DIRECTIONS FOR THIS TASK — How many lines of the listing below contain the word "Image"? Reply with that number alone.

DATA —
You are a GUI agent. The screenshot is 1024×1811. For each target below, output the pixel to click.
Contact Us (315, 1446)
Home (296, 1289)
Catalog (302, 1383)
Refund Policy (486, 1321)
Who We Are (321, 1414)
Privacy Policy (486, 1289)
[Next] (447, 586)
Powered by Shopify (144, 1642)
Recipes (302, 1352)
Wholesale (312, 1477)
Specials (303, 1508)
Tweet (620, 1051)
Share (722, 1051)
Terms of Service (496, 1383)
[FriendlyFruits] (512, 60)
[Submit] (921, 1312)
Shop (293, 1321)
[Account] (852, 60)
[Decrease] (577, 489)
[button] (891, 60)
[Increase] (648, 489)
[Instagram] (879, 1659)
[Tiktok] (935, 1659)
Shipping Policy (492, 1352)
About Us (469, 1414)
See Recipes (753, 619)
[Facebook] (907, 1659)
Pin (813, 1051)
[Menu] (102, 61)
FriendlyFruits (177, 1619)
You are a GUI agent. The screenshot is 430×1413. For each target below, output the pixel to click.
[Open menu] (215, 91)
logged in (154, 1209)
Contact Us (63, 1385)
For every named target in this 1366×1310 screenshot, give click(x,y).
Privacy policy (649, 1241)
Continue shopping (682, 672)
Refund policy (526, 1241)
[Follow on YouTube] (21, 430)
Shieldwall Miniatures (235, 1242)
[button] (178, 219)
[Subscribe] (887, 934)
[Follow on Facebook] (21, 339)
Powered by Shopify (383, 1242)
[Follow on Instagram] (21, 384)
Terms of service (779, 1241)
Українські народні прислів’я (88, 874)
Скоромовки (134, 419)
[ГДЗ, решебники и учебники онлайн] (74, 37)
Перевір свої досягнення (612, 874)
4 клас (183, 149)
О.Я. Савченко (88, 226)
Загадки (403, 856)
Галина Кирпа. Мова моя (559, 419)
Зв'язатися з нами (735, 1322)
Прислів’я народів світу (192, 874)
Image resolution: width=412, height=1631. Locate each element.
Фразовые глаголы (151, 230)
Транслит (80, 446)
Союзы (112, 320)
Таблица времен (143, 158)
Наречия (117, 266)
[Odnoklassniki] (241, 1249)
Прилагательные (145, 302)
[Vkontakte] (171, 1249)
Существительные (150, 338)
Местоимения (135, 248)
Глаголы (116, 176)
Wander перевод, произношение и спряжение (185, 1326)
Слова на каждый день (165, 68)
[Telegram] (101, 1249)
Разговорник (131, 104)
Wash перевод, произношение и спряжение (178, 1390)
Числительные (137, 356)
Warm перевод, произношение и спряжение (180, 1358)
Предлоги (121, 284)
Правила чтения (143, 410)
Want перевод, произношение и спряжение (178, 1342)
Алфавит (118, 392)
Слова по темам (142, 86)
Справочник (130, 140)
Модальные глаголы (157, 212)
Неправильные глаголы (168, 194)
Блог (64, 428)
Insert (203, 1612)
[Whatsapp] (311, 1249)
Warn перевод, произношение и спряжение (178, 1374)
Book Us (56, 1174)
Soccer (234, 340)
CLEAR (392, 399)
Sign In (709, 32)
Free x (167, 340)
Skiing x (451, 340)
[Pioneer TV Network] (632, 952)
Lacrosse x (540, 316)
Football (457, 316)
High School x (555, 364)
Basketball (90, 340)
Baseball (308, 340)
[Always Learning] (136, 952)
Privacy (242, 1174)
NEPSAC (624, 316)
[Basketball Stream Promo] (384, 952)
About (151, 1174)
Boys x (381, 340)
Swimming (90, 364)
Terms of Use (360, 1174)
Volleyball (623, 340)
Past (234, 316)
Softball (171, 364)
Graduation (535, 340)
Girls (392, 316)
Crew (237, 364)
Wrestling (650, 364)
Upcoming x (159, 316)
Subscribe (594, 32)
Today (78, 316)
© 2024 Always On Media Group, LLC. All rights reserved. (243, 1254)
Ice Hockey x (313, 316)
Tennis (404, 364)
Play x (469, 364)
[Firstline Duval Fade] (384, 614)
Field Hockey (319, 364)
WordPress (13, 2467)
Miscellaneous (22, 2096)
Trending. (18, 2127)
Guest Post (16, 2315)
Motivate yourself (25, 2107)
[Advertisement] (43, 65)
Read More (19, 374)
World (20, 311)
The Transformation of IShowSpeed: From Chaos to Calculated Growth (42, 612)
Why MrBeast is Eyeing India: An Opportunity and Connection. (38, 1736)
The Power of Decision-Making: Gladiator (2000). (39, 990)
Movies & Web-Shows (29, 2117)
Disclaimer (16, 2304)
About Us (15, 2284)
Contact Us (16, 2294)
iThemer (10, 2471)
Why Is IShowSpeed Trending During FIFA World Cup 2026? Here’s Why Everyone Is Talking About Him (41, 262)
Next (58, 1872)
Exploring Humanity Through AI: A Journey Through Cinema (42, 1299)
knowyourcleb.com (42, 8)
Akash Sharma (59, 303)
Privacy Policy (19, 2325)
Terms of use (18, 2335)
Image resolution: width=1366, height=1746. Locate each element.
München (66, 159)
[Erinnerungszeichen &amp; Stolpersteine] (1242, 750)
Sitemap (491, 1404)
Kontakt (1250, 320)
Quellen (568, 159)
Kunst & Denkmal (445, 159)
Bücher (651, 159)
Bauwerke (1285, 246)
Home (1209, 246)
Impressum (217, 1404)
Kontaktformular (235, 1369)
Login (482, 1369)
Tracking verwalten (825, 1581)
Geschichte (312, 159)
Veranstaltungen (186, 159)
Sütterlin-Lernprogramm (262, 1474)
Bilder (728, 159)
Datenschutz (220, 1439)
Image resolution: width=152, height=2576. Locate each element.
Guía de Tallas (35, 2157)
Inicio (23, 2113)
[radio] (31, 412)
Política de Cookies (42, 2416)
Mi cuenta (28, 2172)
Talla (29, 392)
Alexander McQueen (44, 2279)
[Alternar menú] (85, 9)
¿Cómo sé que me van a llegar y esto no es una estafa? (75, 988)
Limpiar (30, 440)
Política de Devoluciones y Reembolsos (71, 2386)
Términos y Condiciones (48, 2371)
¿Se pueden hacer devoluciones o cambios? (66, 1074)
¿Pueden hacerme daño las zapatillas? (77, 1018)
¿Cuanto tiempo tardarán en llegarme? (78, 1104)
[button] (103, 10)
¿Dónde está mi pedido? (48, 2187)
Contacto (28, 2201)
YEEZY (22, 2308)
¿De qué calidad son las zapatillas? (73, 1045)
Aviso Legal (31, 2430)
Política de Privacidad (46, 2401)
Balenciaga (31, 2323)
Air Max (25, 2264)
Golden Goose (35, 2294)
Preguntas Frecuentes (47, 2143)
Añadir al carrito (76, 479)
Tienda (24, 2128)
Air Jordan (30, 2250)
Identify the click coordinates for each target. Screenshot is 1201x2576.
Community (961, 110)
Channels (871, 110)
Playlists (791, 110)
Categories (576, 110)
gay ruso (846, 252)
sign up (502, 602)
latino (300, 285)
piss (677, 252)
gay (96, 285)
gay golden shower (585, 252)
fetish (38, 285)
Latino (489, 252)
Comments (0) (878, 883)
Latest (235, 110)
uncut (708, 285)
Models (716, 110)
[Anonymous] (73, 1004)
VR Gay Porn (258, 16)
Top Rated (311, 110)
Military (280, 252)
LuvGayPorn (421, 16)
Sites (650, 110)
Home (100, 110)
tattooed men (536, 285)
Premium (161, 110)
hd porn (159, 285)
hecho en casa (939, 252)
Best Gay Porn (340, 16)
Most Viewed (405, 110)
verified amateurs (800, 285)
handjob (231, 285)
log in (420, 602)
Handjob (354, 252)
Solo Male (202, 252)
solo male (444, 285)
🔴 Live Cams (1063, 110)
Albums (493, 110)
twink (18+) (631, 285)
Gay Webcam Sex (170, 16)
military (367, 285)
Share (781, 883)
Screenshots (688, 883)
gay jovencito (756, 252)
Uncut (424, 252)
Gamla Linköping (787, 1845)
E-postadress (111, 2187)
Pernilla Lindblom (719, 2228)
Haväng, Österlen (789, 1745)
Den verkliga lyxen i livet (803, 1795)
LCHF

FINAL ANSWER — 3